■ **Work required**:
Beginning with the line where "This screenshot has width=868, height=488." occurs, set down each line of the records through the final one, exactly and without additions.

[Stored records]
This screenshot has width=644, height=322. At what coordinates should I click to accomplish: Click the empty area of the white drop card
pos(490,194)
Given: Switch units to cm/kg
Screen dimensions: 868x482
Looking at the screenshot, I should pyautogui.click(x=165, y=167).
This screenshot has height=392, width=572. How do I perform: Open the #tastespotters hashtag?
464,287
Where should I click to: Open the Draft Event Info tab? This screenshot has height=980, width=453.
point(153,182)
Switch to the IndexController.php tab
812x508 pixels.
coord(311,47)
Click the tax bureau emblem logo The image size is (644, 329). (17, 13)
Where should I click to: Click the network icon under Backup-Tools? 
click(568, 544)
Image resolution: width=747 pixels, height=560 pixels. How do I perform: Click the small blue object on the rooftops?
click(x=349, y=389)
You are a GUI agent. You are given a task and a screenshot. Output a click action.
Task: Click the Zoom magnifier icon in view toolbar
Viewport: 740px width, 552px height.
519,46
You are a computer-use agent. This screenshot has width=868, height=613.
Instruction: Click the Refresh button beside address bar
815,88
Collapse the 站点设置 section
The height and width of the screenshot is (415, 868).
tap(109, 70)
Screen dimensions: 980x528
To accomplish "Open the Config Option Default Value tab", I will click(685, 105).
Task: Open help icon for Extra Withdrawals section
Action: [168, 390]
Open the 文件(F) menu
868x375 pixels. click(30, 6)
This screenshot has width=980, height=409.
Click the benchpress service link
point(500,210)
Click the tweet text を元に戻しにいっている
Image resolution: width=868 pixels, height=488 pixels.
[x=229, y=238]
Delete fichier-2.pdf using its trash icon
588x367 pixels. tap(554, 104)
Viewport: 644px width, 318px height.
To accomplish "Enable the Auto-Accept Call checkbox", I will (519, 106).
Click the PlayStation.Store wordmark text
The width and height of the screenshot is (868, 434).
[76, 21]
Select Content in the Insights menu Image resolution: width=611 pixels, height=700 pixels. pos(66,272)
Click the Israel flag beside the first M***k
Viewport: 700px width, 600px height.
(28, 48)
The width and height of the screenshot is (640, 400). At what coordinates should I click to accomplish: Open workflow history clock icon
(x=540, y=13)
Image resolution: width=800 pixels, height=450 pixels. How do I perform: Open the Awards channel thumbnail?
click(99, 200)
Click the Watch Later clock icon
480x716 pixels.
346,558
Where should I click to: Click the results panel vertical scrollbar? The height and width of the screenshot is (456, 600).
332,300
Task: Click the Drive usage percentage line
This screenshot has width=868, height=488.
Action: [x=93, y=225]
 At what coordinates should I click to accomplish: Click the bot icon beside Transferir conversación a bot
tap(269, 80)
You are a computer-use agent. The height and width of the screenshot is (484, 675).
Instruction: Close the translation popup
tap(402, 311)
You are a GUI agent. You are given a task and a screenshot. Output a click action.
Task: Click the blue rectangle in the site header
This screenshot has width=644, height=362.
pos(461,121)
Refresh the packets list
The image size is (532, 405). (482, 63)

■ **Reply to the exercise**:
This screenshot has width=868, height=488.
Action: [x=93, y=225]
 At what coordinates should I click to accomplish: Click the bot icon beside Transferir conversación a bot
tap(269, 80)
You are a computer-use agent. The height and width of the screenshot is (484, 675).
Instruction: Close the translation popup
tap(402, 311)
You are a GUI agent. You are given a task and a screenshot. Output a click action.
Task: Click the blue rectangle in the site header
This screenshot has width=644, height=362.
pos(461,121)
Refresh the packets list
The image size is (532, 405). (482, 63)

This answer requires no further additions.